I have a confusion about where to put my iteration to make it run longer, and I want to know the difference between those 2 approaches:

  1. Iterations inside the global function: for example vector addition
__global__ void
vectorAdd(const float *A, const float *B, float *C, int numElements)
{
    int i = blockDim.x * blockIdx.x + threadIdx.x;
    int nIter=1000;

    for (int k =0; k < nIter ; k++)
    {
          if (i < numElements)
          {
              C[i] = A[i] + B[i];
          }
          __syncthreads();
    }

}
  1. outside the global function, in my main like this :
int nIter=1000;
   cudaEventCreate(&start);
   cudaEventCreate(&stop);
   cudaEventRecord(start, 0);

   for (int j = 0; j < nIter; j++)
      {
        vectorAdd<<<blocksPerGrid, threadsPerBlock>>>(d_A, d_B, d_C, numElements) ;
      }

   cudaEventRecord(stop, 0);
   cudaEventSynchronize(stop);
   cudaEventElapsedTime(&ms, start, stop);
   cudaEventDestroy(start);
   cudaEventDestroy(stop);

Q1: there is no overhead for the second approach ?
Q2: Or do you think it similar ?
Q3: which approach to adopt to be sure that I’m repeating my kernel ?

Thank you in advance for your response,
Dorra

Neither one of these approaches is doing anything sensible for iterations beyond the first. The first approach will launch (at least/presumably) a single kernel that takes a longer time. The second approach will launch many kernels, each of which takes a shorter time, but in aggregate the time consumed may be longer than this first approach.

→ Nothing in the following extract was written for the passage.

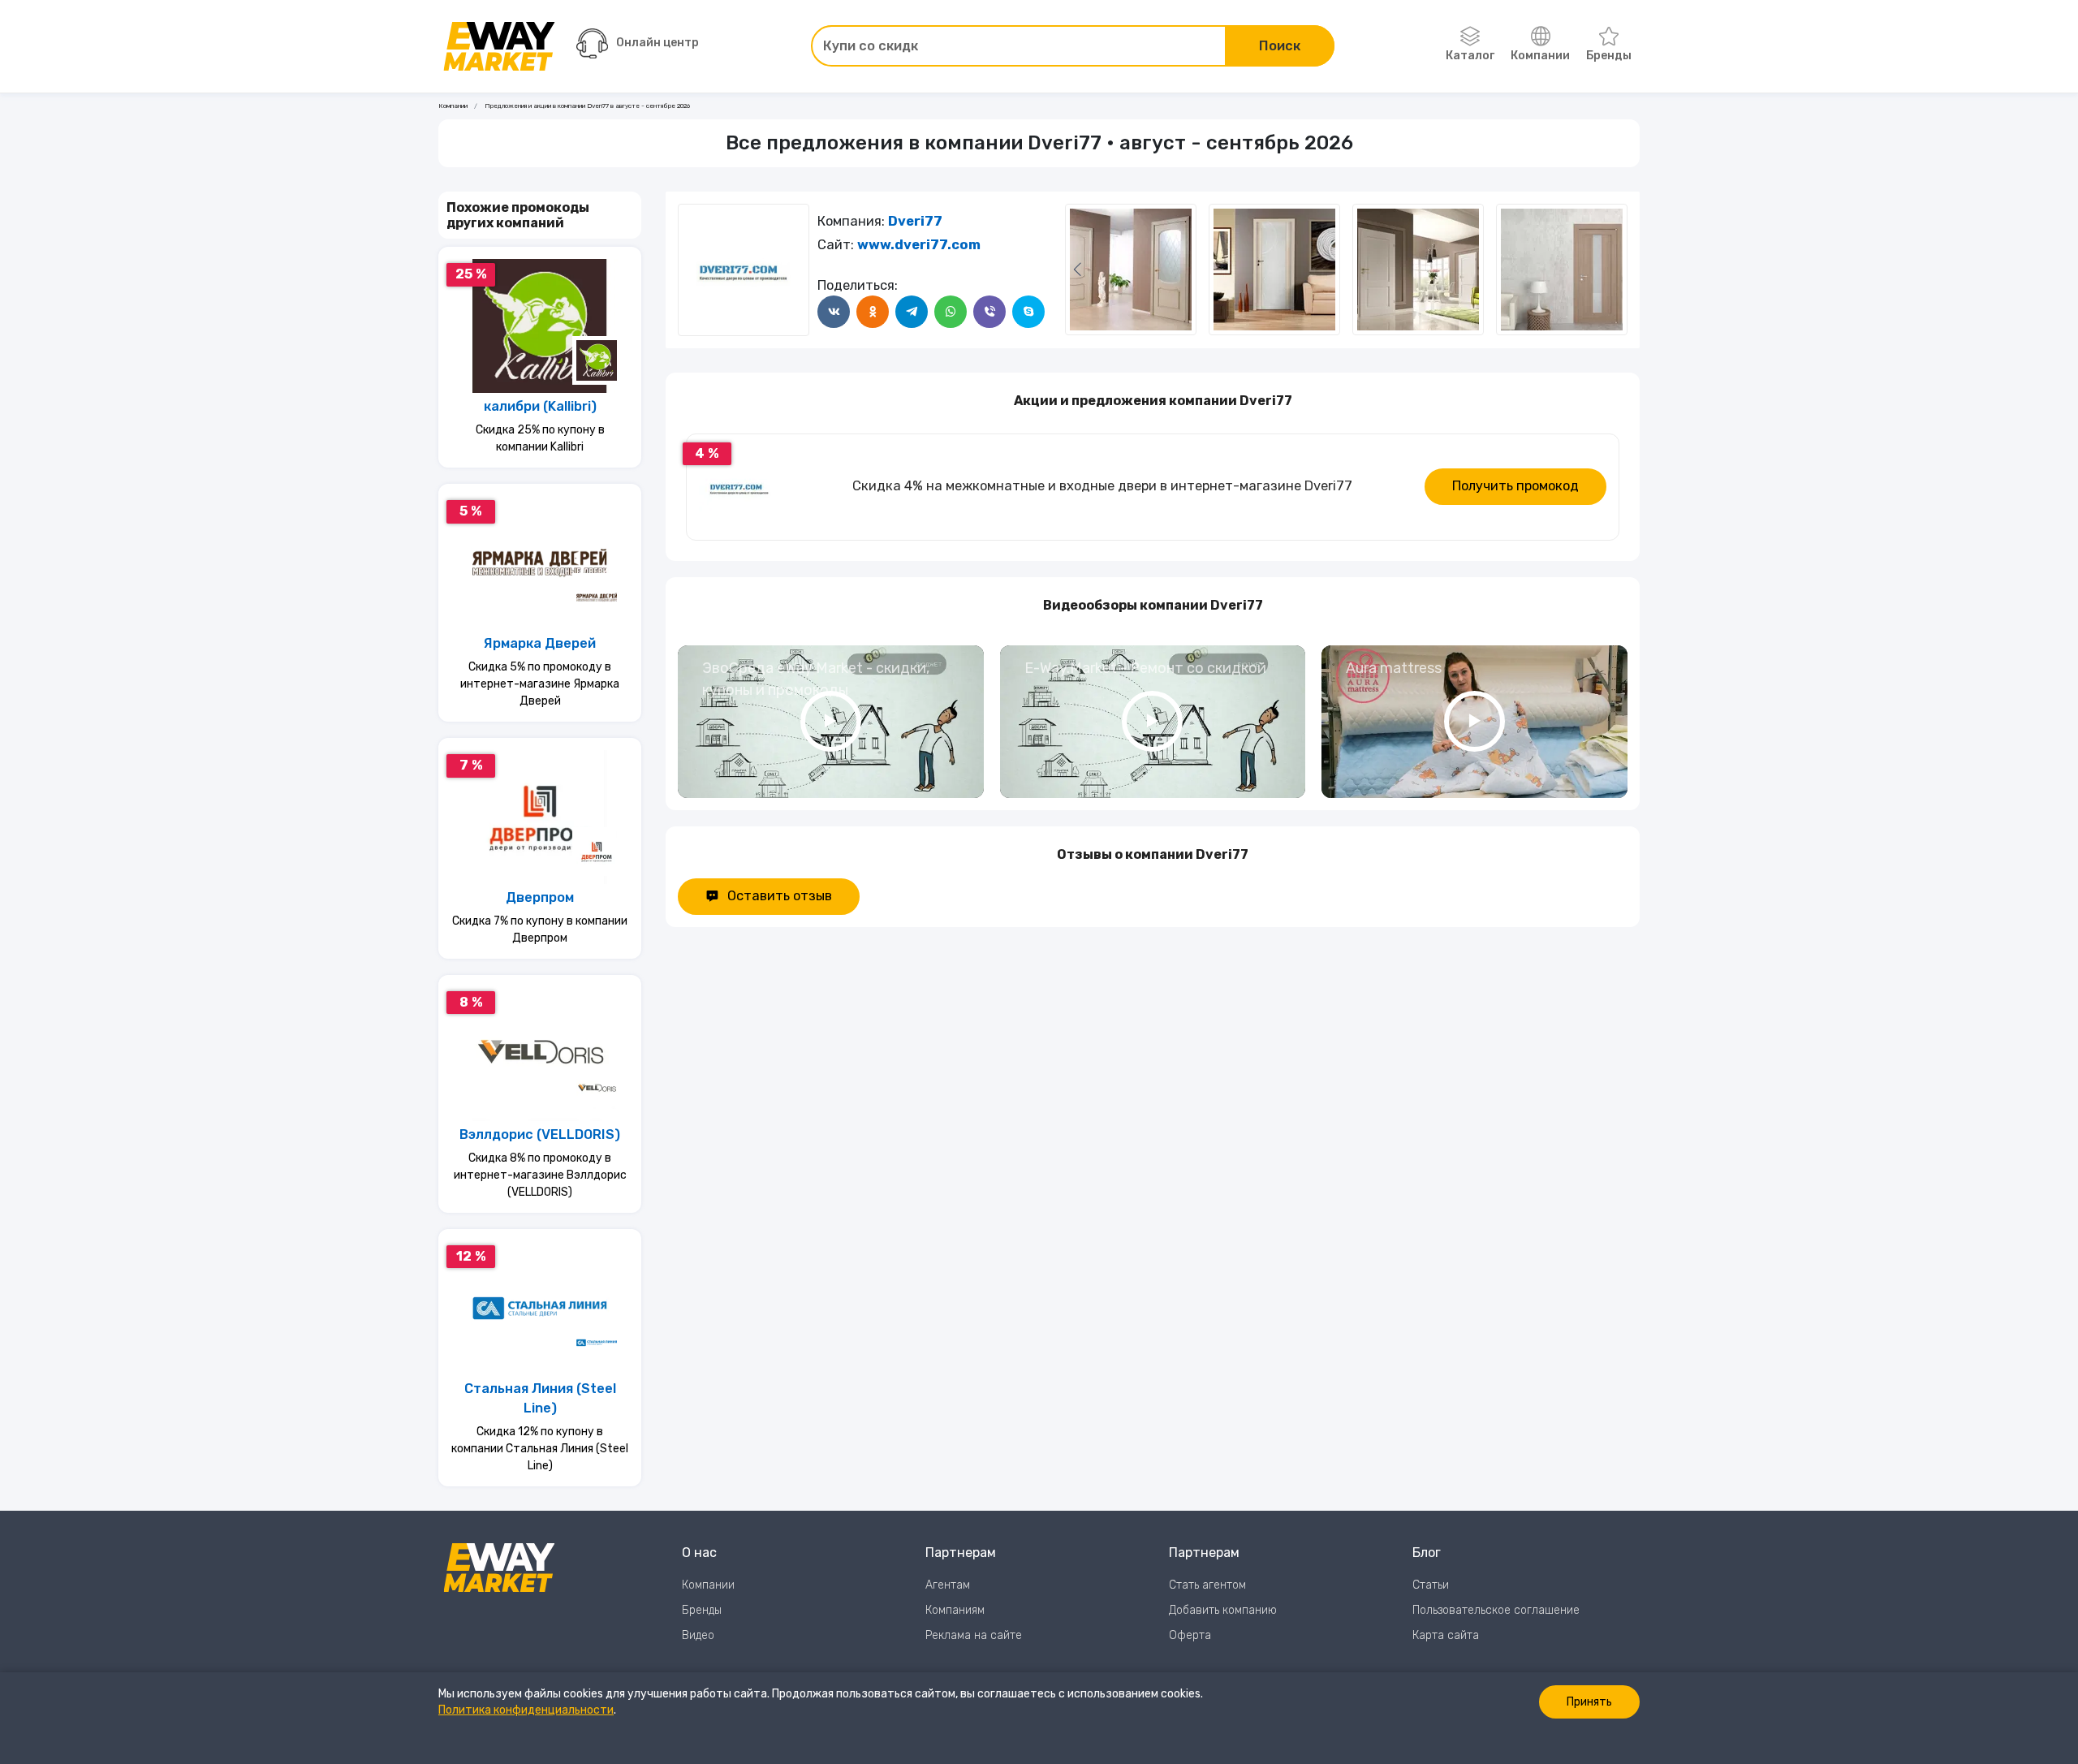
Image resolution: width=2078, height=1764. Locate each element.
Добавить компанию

If you want to “repeat” a kernel, you would need a loop similar to the one in your second approach. Since you have not shown the host code for the first, or the device code for the second, my answer is imprecise.

Rather than asking about it here, if you learn to use a GPU profiler, the differences in your approaches will be readily evident with some study.